Да, как говорится, и у старого мастера в погребе рядом с мешком мудрости стоят две бочки глупости… Ладно, не будем о грустном.
«Время пришло. Полезай в горшок».
Ну, да. Звучало напутствие так себе. Но я усилием воли изгнал неуместные ассоциации прочь из разума, и, укрепившись духом, сделал, как велено: а именно осторожно просунул в горшок сначала ладонь, а потом постепенно и всю руку до плеча, и ничего там не нащупал.
— Старик, и правда, я не чувствую дна!
«Каждый раз, когда ты открываешь рот, я вижу, как ты не чувствуешь очередного дна! Не трать время!».
Я, должно быть, выглядел крайне нелепо, с изляпанным кровью горшком, наличествующим у меня вместо правой руки, но восхититься сюрреалистичностью получившейся картины не успел: потерявший терпение старец опалил мой задумчивый зад молнией из метлы, и в неожиданно раздвинувшуюся горловину горшка просунулась еще и моя голова с шеей и плечом. Я некоторое время осознавал свое наличие одновременно в двух местах, но еще одна молния, сильнее прежней, придала необходимое ускорение и мотивацию этому юному мастеру, и внутрь пролезло все остальное. Собравшись в одно целое, я обнаружил себя стоящим на четырех костях и уткнувшимся лицом в толстенный стебель бамбука.
В корме припекало, и я помянул нехорошими словами учителя. Он, конечно, желал мне добра, но козлом при этом быть не переставал.
Я осторожно принял вертикальное положение и осмотрелся: вокруг царил зеленый сумрак бамбукового леса.

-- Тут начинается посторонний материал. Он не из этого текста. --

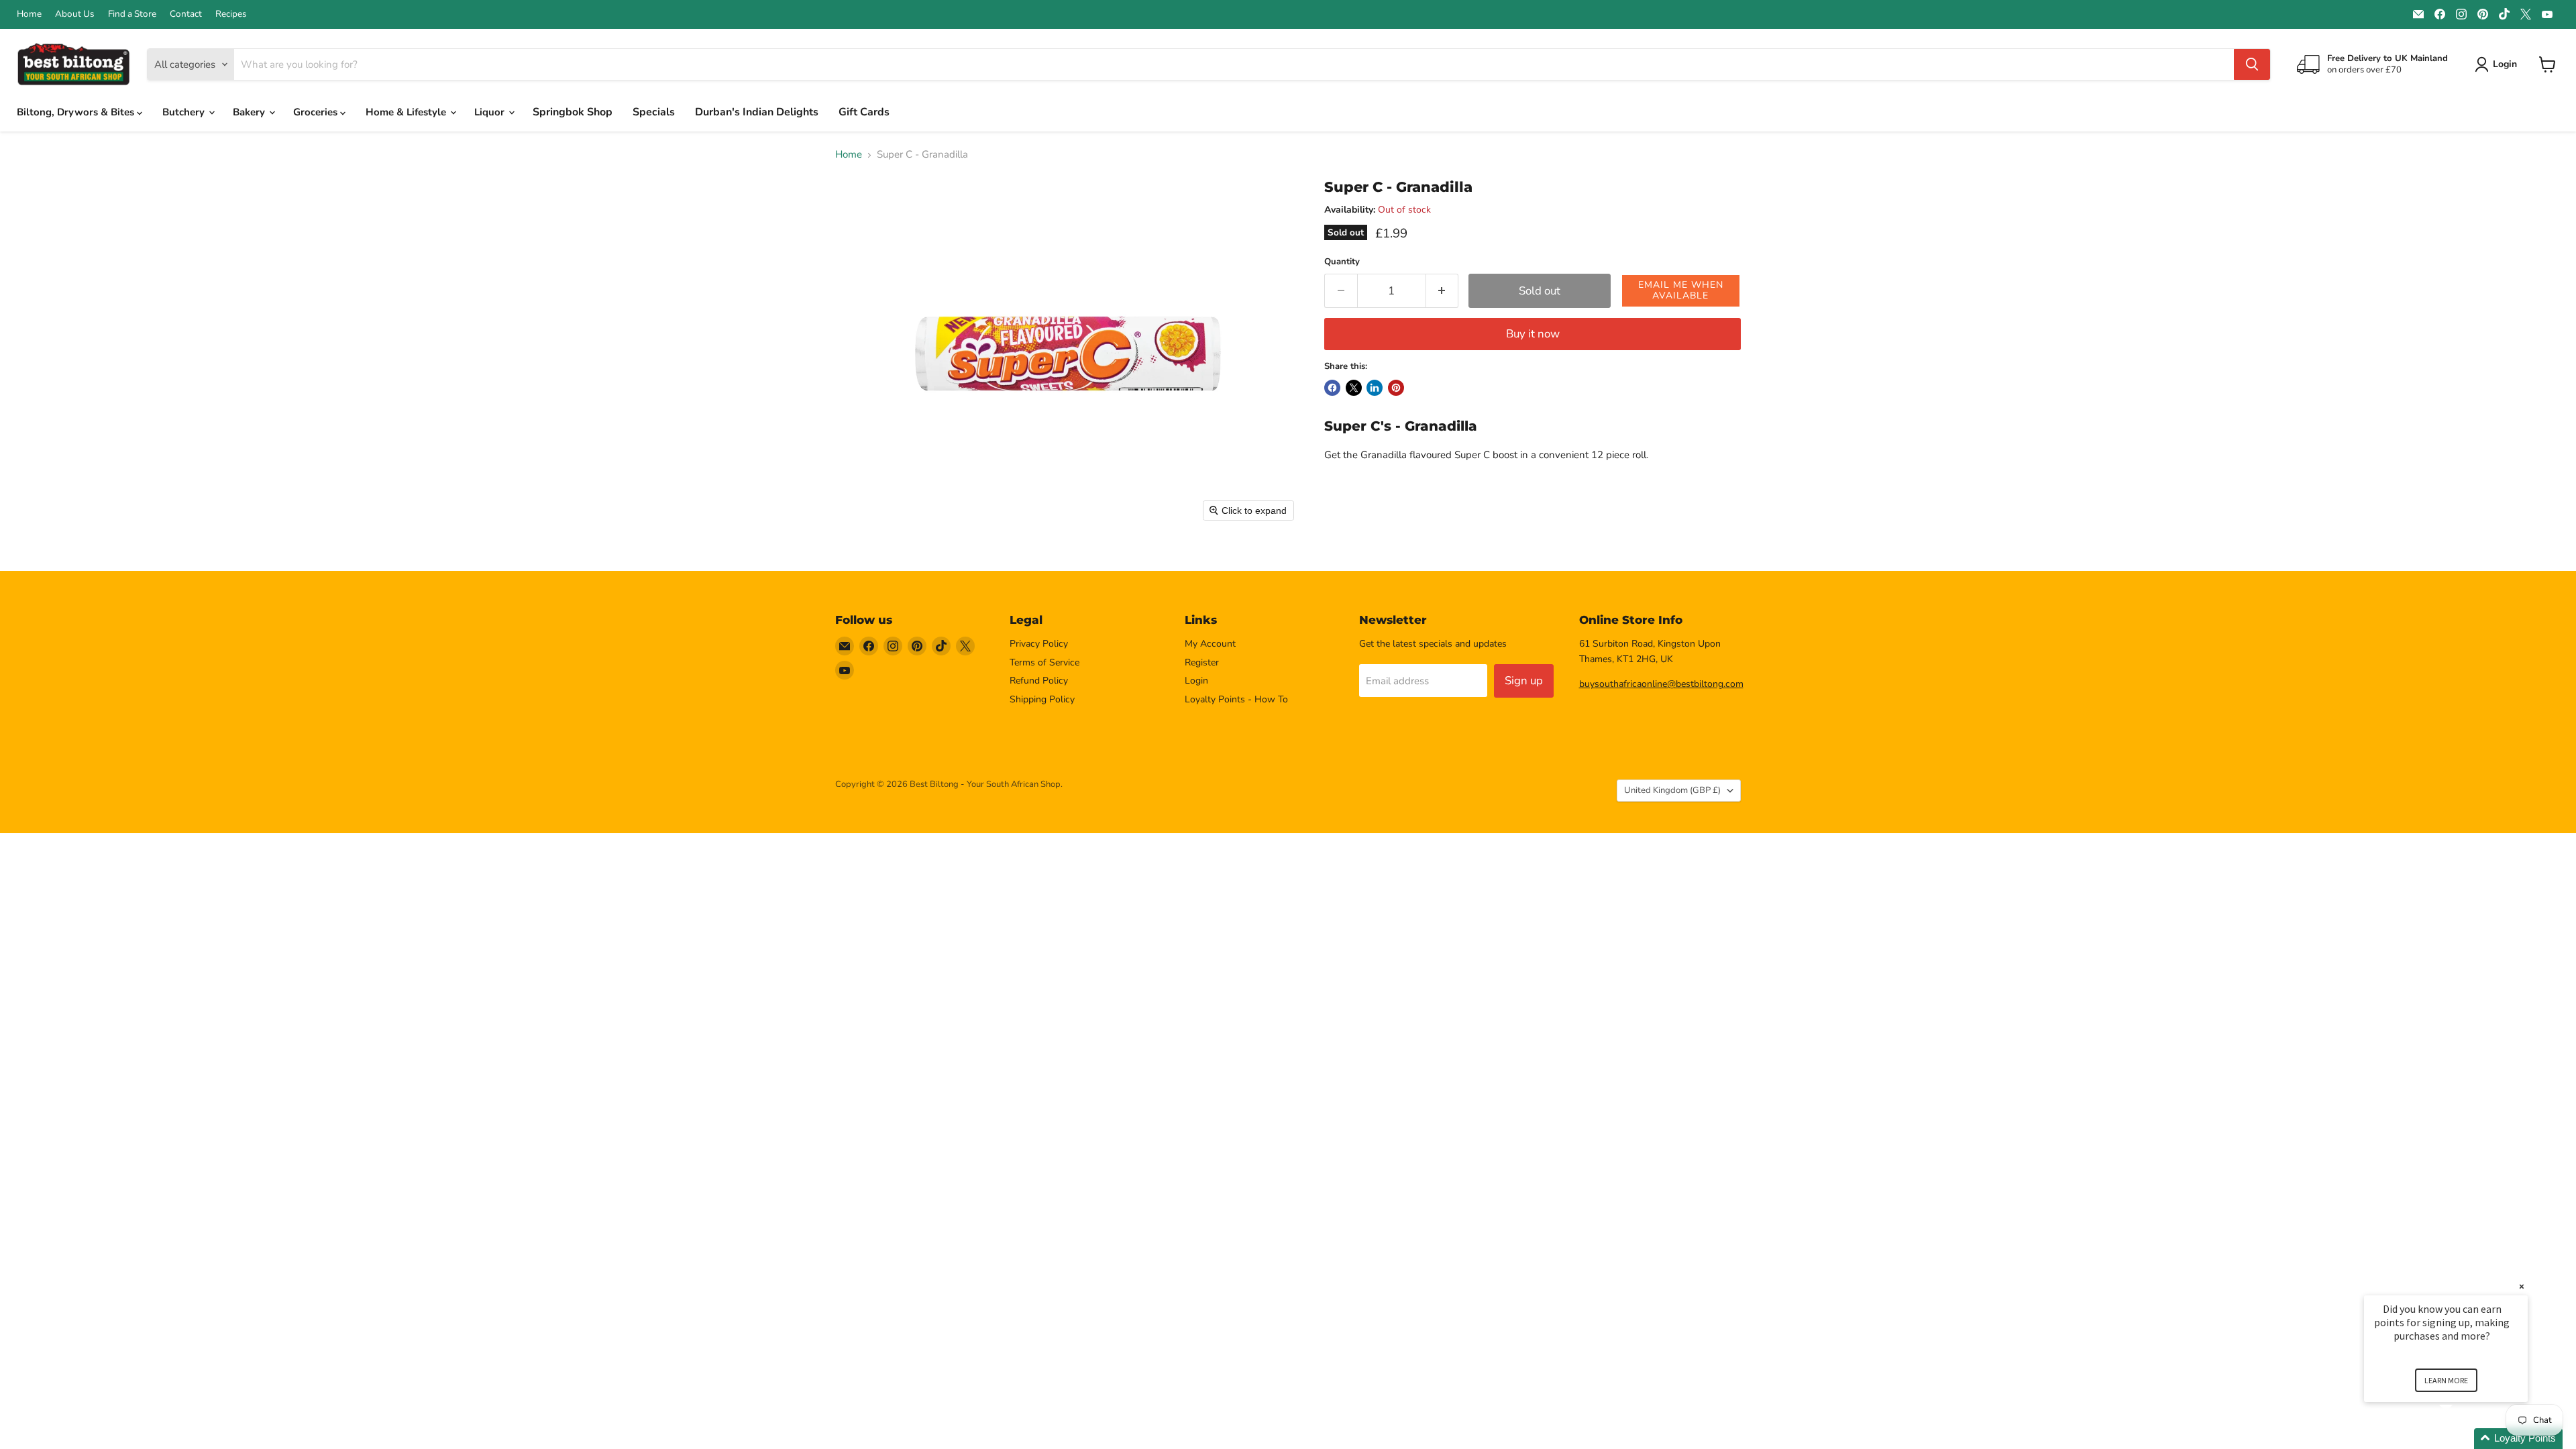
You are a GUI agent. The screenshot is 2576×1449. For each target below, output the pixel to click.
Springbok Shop (572, 112)
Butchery (184, 112)
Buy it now (1533, 333)
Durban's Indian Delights (756, 112)
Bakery (250, 112)
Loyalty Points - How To (1236, 699)
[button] (1681, 291)
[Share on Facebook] (1332, 388)
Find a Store (132, 14)
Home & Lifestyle (407, 112)
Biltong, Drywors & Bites (77, 112)
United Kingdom (1672, 790)
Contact (186, 14)
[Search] (2252, 64)
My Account (1210, 643)
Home (29, 14)
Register (1202, 662)
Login (1196, 680)
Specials (654, 112)
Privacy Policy (1039, 643)
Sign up (1524, 680)
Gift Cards (864, 112)
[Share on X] (1354, 388)
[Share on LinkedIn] (1374, 388)
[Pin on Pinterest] (1396, 388)
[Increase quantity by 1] (1442, 291)
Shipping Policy (1042, 699)
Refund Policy (1039, 680)
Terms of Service (1044, 662)
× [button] (2521, 1286)
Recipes (231, 14)
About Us (75, 14)
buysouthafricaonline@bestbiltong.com (1661, 684)
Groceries (316, 112)
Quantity (1342, 262)
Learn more (2446, 1380)
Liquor (490, 112)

Ноги утопали в желтоватой траве, сквозь закрытое листвой небо с трудом пробивались лучи солнца. Откуда-то прилетевший ветерок принес с собой, кроме ароматов леса, еще и настоящую мелодию: стебли бамбука, вальяжно покачиваясь, сталкивались между собой, шелестели листьями, скрипели, пощелкивали и потрескивали. Этот младший Дао, хоть и оказывался порой черств сердцем и паскуден характером, но музыку природы всегда любил, и, порой, приходил в лес за Синнанем просто так, не за травами. Отдохнуть от культивации, от секты, от города, от людей. От всего. И, поэтому, мне, безусловно, тут сразу понравилось. Я бы хотел остаться тут подольше: мне нравился этот удивительно чистый воздух, насыщенный ароматами трав и цветов, эта безмятежная песня ветра и бамбукового леса, это ощущение бесконечно плотной Ци Неба и Земли, этот кровожадный рык вдали…
Так.
Что там один мертвый дедушка рассказывал о местных обитателях? А говорил он, что людей в разломе можно не опасаться, по причине их отсутствия. Развалины и руины могут быть, а вот самих людей нет. Зато есть всякое зверье. И, раз уж даже в нашем, откровенно бедноватом на Ци мире, могут появиться звери, у которых получилось сконденсировать духовное ядро — не важно уж как, просто проживая годами вблизи природного источника Ци, или сожрав редкое духовное растение, или сожрав нескольких незадачливых практиков, пришедших за духовными растениями, вместе с этими самыми растениями… То уж в таком чудесном месте сам Будда велел таким зверям водиться. Отсюда следует логичный вывод: неплохо бы мне не отходить далеко от выхода из разлома, и быть настороже. С ножом для трав я вряд ли справлюсь с кем-нибудь вроде той же Бронзовой Гориллы из дедушкиных страшных баек, а был бы меч, то и с ним бы не справился. Так что, если какая-то из местных тварей решит внести меня в список тех, кем она будет гадить завтра, хорошо бы мне заметить ее первым. И потому, бросив взгляд на отверстие входа в разлом, выглядевшее как лужа мутного дешевого маотая, только расположенная вертикально, я, стараясь не хрустеть травой и листьями, отправился поискать чего-нибудь ценного. Ну а не найду ничего полезного — так сяду практиковать свои техники: плотность Ци Неба и Земли здесь такова, что за то же время, что я сделаю шаг на пути культивации в моем мире, здесь смогу пройти целую ли.